**** Supplied data ****

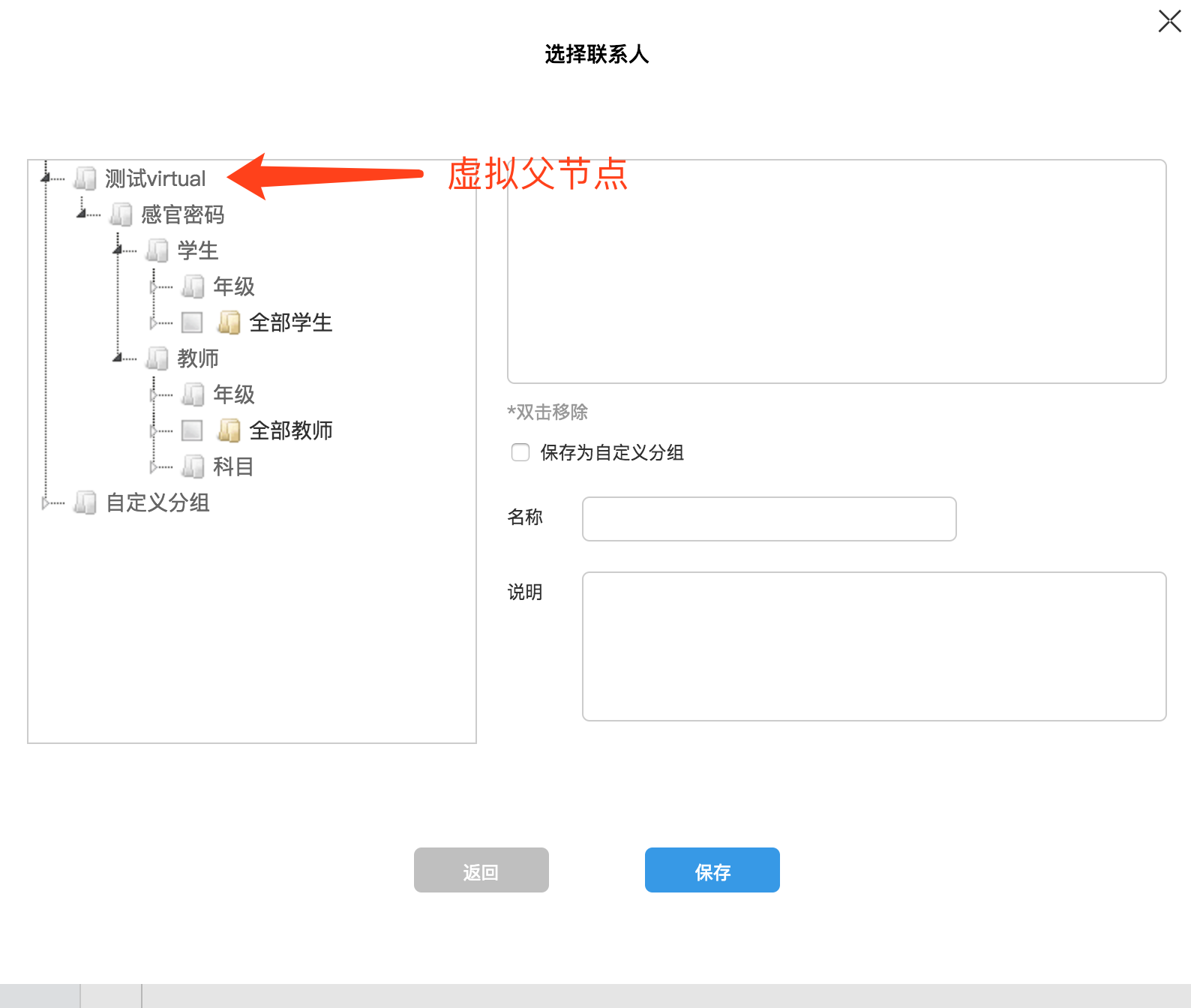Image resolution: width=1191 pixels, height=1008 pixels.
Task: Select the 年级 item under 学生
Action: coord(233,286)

****
**** Supplied data ****

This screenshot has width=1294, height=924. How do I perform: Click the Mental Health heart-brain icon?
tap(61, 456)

****

* Given exercise *
Present everything from the line containing "Image resolution: width=1191" down to the line containing "Action: coord(233,286)", including both, as a numbered list with blank lines omitted. Leave the pictures out of your answer.

* Response for this exercise *
1. Image resolution: width=1191 pixels, height=1008 pixels.
2. Task: Select the 年级 item under 学生
3. Action: coord(233,286)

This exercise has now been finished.